Change "Image resolution" to "Screenshot size" in the records from the start through the line containing "coord(293,140)", and give those lines again with nothing else altered.

----

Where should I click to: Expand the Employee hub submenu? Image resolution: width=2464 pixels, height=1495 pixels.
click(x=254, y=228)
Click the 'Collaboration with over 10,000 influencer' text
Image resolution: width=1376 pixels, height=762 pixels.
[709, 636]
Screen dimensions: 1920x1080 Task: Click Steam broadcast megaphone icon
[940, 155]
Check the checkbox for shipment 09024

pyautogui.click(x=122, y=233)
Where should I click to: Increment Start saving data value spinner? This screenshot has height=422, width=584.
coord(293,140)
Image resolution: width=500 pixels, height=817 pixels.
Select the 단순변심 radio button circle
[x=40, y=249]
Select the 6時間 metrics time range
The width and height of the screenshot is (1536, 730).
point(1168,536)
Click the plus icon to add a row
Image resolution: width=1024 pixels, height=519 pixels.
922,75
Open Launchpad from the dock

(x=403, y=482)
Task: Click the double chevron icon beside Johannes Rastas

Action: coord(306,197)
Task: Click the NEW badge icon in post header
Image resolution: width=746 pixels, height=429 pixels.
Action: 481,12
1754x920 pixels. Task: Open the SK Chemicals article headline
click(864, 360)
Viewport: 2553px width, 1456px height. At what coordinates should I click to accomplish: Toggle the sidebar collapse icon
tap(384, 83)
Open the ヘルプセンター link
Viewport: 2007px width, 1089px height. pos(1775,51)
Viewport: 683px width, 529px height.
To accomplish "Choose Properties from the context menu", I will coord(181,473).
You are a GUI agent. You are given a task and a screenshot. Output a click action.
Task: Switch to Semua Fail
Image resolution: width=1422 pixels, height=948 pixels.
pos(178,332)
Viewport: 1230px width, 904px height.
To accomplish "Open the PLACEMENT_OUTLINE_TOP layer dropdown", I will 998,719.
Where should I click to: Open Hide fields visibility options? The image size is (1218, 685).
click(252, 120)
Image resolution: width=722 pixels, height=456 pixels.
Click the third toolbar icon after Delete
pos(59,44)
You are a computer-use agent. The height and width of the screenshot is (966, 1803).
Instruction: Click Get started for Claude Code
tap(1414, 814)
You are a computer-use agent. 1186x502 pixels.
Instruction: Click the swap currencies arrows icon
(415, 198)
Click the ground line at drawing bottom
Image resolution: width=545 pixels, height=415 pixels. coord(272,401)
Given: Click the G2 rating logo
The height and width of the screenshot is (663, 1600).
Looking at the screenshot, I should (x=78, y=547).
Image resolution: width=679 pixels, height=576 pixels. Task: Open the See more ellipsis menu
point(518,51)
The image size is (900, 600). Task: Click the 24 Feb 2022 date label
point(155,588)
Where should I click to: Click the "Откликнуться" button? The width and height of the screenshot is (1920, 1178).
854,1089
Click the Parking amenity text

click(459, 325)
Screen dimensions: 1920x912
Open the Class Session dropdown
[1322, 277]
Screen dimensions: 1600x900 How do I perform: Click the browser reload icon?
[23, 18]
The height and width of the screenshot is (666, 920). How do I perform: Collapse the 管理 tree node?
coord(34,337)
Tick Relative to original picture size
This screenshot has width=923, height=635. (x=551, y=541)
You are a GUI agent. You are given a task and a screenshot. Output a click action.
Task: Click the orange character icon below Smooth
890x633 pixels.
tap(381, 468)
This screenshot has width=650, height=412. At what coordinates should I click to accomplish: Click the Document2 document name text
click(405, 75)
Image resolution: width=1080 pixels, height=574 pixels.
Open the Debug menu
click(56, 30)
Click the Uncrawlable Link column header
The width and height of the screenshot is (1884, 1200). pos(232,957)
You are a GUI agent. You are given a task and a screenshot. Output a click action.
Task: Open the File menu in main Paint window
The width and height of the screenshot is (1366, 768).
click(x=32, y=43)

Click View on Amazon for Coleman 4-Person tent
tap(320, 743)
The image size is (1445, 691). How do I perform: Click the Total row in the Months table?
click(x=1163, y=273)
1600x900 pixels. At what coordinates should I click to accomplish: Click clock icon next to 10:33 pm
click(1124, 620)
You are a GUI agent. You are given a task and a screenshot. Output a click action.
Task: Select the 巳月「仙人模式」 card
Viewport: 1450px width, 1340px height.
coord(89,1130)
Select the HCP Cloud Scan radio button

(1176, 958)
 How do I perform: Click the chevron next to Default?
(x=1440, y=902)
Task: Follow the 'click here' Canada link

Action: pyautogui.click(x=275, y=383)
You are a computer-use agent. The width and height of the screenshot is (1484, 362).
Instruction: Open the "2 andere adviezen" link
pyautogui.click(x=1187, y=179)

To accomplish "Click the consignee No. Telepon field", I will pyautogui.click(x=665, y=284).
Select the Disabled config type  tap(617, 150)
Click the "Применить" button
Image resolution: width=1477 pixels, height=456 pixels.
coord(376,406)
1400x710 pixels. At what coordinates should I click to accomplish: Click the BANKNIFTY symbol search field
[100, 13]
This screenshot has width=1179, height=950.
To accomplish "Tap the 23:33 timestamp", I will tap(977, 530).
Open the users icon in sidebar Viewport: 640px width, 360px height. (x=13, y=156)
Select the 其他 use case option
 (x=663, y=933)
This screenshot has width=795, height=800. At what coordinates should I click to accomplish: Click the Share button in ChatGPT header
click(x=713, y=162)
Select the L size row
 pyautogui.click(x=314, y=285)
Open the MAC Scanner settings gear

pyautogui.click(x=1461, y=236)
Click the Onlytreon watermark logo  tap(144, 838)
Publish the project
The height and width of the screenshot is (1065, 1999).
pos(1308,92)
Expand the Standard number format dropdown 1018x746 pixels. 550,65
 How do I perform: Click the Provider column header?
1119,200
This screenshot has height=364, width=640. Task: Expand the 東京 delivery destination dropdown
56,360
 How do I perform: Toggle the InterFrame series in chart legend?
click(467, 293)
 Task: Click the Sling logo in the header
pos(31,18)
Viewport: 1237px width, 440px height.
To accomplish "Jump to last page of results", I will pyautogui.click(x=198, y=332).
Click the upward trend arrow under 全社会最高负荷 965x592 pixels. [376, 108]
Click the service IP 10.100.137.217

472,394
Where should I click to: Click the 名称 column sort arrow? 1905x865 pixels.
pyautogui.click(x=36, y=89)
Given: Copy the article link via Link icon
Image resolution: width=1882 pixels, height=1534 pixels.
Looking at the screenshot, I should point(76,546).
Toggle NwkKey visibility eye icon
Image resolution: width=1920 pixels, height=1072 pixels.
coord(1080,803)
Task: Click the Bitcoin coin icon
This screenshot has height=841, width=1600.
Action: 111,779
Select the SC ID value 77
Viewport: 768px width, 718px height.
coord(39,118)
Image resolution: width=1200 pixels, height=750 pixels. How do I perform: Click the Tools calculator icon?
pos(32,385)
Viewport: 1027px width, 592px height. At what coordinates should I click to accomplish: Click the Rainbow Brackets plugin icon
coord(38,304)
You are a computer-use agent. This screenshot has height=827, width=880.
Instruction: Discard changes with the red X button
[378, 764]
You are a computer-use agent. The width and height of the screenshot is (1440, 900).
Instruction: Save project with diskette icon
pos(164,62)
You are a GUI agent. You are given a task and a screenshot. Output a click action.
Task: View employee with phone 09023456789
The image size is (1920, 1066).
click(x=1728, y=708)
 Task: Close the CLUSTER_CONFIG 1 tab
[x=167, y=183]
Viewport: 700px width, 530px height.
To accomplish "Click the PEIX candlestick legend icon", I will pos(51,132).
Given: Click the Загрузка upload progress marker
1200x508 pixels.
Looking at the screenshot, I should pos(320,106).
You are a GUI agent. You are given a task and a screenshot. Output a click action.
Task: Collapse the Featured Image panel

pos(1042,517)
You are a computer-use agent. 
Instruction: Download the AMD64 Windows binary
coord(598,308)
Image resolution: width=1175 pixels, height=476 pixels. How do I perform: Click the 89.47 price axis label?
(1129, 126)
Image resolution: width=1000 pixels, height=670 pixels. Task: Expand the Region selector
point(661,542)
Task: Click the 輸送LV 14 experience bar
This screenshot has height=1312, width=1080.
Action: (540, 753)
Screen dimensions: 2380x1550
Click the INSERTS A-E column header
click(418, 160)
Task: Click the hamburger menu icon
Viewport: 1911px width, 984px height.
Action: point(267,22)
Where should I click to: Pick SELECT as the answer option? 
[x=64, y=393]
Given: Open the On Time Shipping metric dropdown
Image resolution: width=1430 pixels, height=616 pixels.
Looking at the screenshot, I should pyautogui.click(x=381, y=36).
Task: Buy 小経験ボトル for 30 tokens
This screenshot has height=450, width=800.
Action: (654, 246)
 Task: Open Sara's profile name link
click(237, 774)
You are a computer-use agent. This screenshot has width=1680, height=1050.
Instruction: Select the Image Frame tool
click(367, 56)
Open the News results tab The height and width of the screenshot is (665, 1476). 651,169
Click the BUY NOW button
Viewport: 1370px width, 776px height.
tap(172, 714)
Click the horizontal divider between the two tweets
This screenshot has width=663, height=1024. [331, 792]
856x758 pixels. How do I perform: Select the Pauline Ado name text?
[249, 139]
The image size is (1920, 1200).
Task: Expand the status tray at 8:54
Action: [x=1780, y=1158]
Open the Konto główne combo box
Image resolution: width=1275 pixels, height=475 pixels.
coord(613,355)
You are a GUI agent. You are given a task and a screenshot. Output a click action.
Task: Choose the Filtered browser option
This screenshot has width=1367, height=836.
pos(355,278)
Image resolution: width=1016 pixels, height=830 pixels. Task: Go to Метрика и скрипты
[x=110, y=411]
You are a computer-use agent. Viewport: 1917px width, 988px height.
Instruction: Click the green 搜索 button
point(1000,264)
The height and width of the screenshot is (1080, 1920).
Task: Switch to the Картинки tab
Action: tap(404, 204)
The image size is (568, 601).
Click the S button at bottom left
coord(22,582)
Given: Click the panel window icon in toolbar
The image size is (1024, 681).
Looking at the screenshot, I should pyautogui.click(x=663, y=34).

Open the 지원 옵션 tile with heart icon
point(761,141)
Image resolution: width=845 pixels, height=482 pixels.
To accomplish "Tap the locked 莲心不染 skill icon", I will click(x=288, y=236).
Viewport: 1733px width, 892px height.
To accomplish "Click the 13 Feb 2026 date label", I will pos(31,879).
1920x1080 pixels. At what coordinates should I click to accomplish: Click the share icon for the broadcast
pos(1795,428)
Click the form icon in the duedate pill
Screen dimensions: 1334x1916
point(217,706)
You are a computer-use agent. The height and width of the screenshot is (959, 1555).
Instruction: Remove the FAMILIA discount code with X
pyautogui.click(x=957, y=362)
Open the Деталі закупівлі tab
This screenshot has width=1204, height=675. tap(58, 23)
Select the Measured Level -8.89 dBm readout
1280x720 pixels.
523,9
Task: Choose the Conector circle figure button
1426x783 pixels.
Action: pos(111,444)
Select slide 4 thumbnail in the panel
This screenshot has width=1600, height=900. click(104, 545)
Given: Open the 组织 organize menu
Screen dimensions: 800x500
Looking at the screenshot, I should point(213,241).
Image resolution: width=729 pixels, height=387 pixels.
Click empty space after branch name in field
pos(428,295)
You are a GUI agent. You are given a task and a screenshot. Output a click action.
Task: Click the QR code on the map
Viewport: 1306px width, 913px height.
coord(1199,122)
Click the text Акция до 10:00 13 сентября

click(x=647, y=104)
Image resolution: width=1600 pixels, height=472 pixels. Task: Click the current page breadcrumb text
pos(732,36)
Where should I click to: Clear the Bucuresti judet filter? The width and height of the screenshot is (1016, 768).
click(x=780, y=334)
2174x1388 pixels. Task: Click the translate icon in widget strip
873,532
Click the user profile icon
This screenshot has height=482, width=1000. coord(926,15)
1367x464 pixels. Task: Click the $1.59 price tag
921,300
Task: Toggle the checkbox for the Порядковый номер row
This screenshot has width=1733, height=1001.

----

■ EXERCISE RESPONSE:
Where should I click to: Expand the Employee hub submenu? Screenshot size: width=2464 pixels, height=1495 pixels.
click(x=254, y=228)
Click the 'Collaboration with over 10,000 influencer' text
Screenshot size: width=1376 pixels, height=762 pixels.
[709, 636]
Screen dimensions: 1920x1080 Task: Click Steam broadcast megaphone icon
[940, 155]
Check the checkbox for shipment 09024

pyautogui.click(x=122, y=233)
Where should I click to: Increment Start saving data value spinner? This screenshot has height=422, width=584.
coord(293,140)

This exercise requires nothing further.